Wednesday 3 November 2021

A cat coat to protect against the worst winter weather

When I first laid my eyes on this picture of a beautiful long haired cat I thought of a pigeon! You know how pigeons sit on their perches with their feathers fluffed up in order to trap warm air below them; well, this cat looks a bit like a pigeon with fluffed up feathers. 

The best winter coat on a domestic cat I've seen
The best winter coat on a domestic cat I've seen. Photo from and Pinterest. This pic is in the public domain in my view.
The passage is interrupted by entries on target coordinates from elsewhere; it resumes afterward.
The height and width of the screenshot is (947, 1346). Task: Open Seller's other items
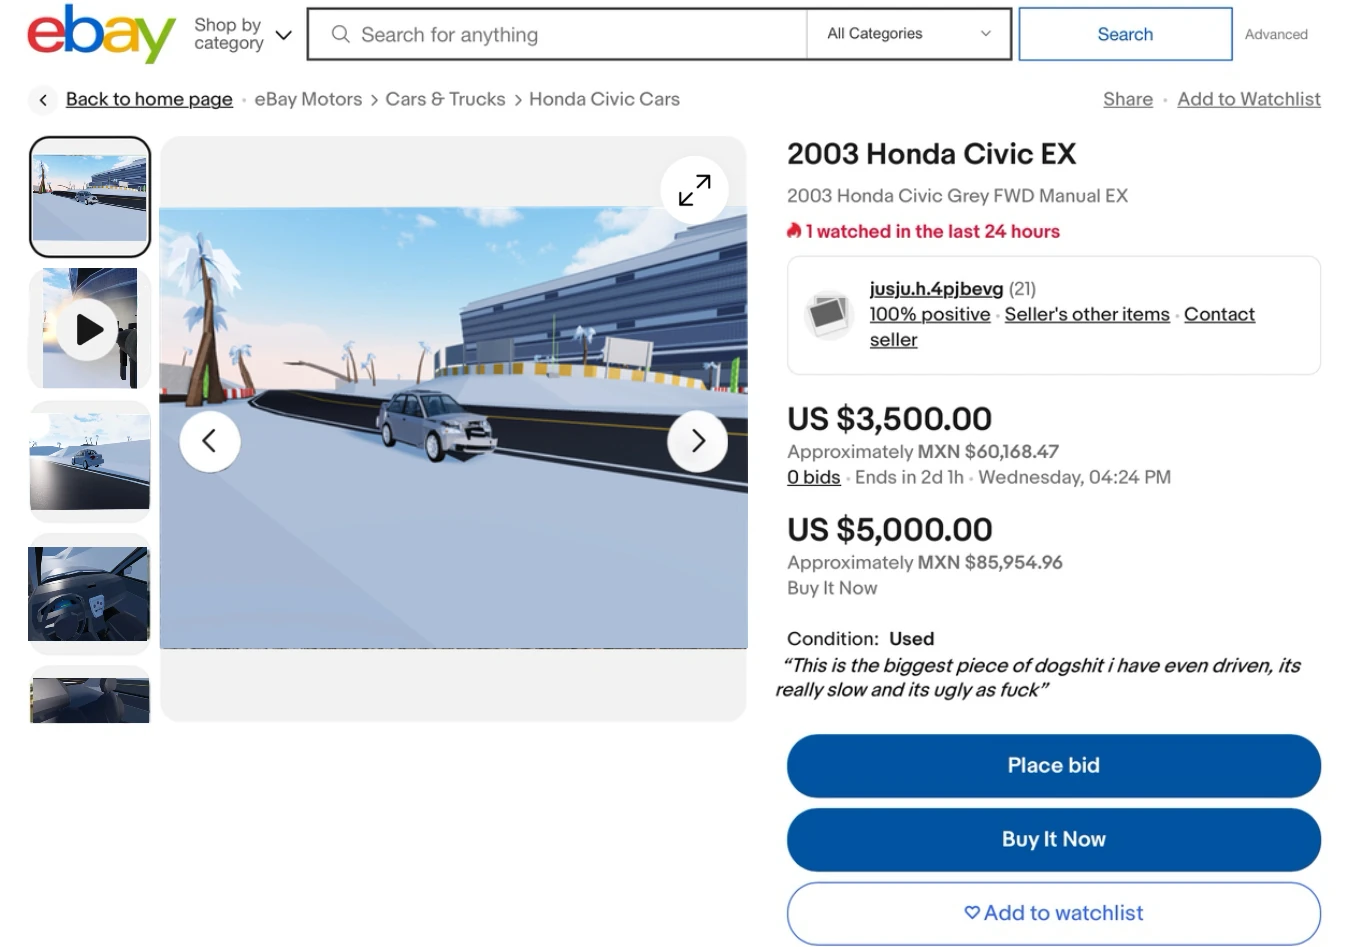(1087, 314)

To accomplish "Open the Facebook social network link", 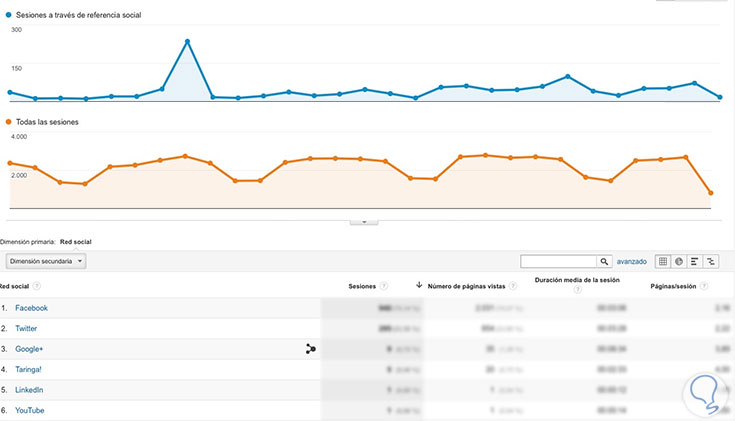I will click(x=31, y=308).
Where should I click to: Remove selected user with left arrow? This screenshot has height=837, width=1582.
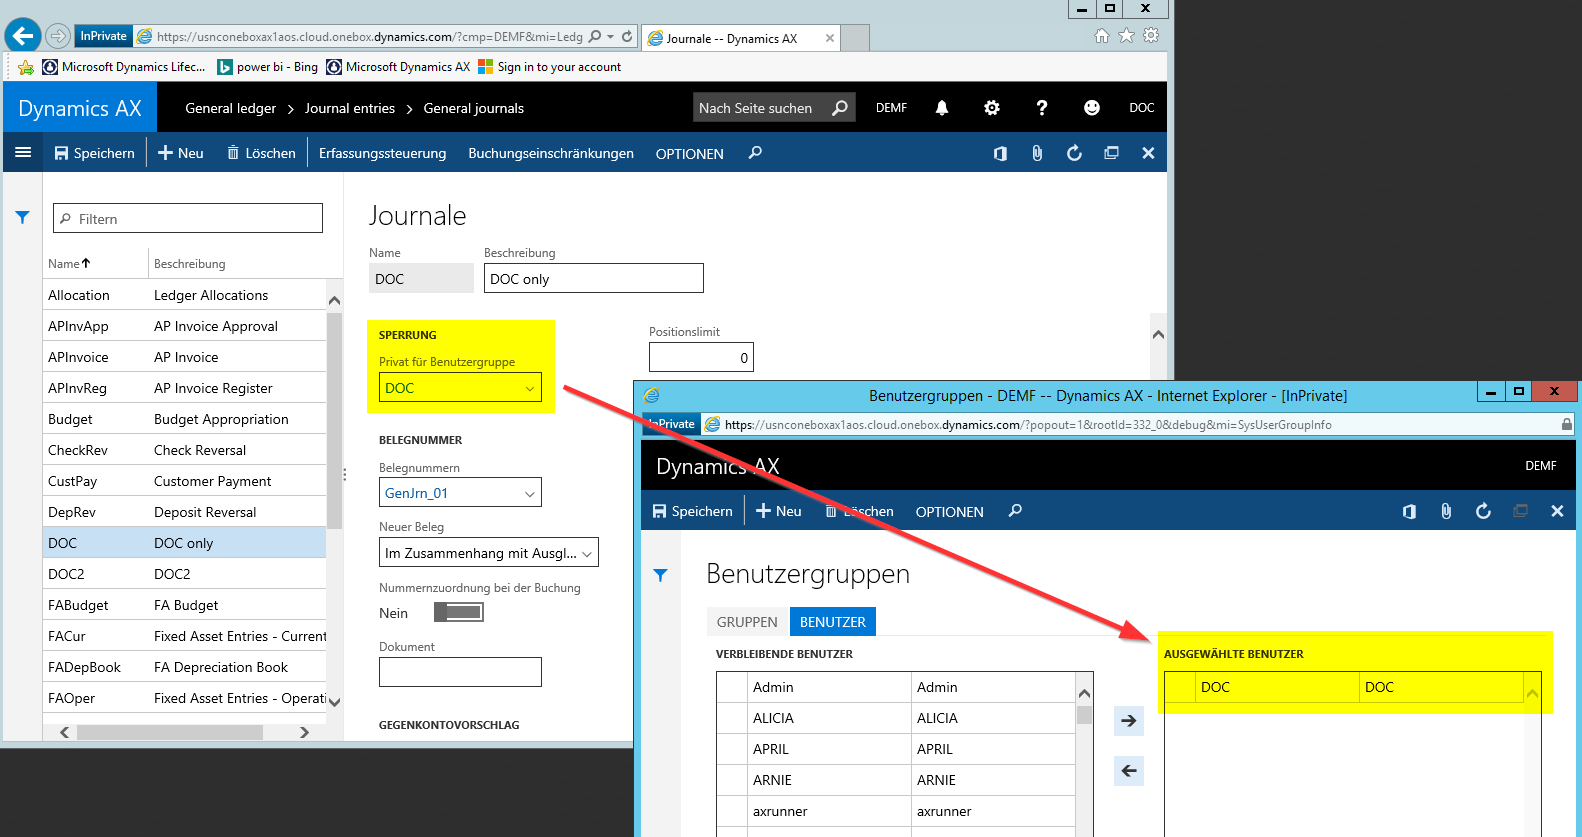click(x=1128, y=770)
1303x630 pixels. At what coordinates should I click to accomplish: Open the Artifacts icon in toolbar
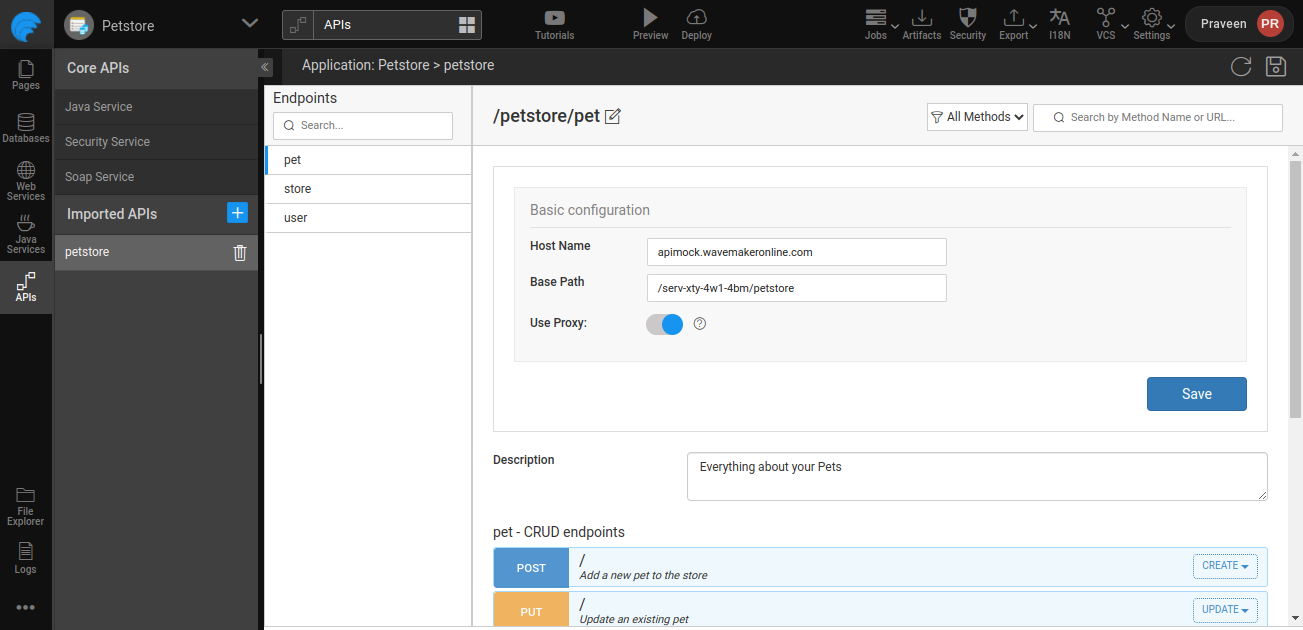922,18
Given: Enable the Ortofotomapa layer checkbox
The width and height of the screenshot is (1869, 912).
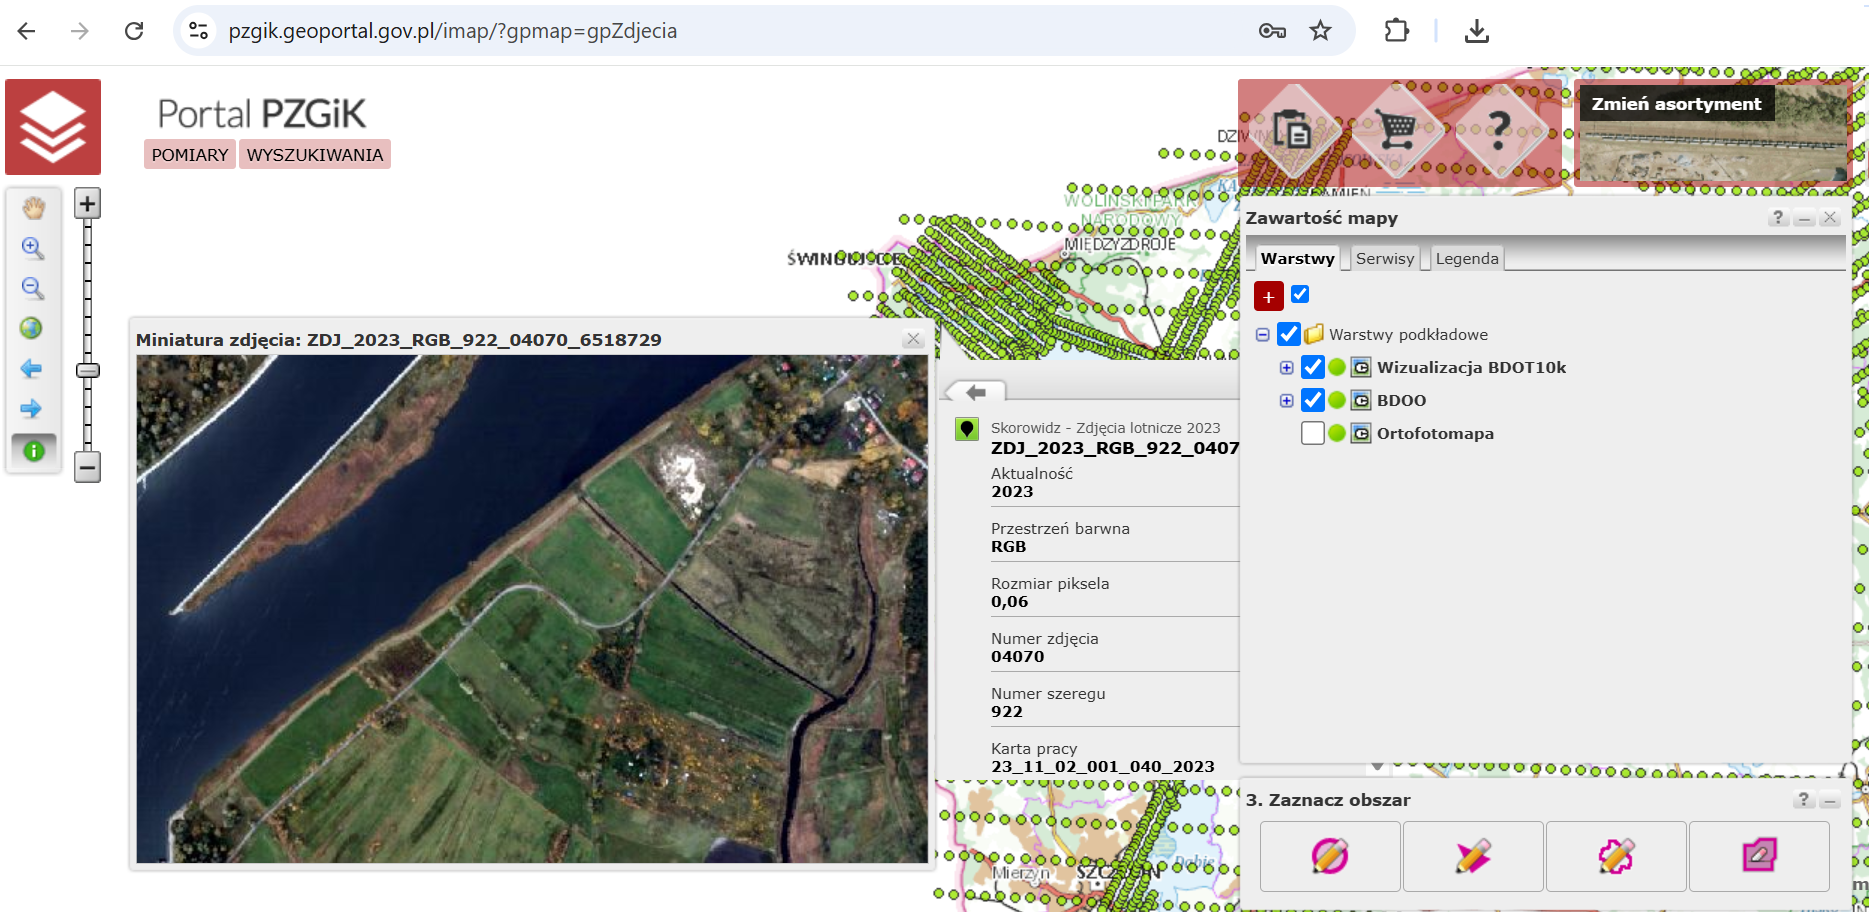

And I've not seen a domestic cat with a coat so suited to deal with cold weather than this brown tabby who appears to be sitting on a roof terrace of a block of apartments. That's a guess but it is a reasonable guess or it is a patio of some sort. 

My guess, too, is that this is a purebred cat. Well-bred pedigree cats have a look about them and this cat has that look. I'm guessing a Siberian but you just can't tell by appearance. That said, you don't see this kind of density and length of coat in any other domestic cat other than a Siberian purebred cat. This, of course, is to be expected because Siberia is so damned cold. Although it has been warming up of late with global warming where temperatures have reached 30°C and all the permafrost is melting! That's why they dug up some cave lion cubs recently in Siberia which had been in the permafrost for, I can't remember, about 30,000 years.

He or she may be a Maine Coon but the overall look of this cat does not point to Maine Coon in my honest opinion. Too cobby.

But within each breed there is quite a wide variation in appearances of individual cats some of whom are not bred to type as they say in the cat fancy.

In terms of maintenance by a cat's caregiver, it perhaps goes without saying that the single, silky coat of cats like the Siamese is far easier to manage. But evolution has equipped cats such as the one on this page and, for example, the Norwegian Forest Cat and the British Shorthair with winter busting protection. They have dense coats with insulating down hairs next to the skin.

In cold weather the hair stands erect trapping a layer of air like double glazing while a thin layer of fat under the skin insulates the body. When a cat wears a single coat they radiate more heat from their bodies which helps to keep them cool. 

Of course, the Siamese comes from Thailand formally Siam which is relatively hot compared to the state of Maine in the USA. Siamese cats lack down hair and cats that have this insulating coat shed it in hot climates.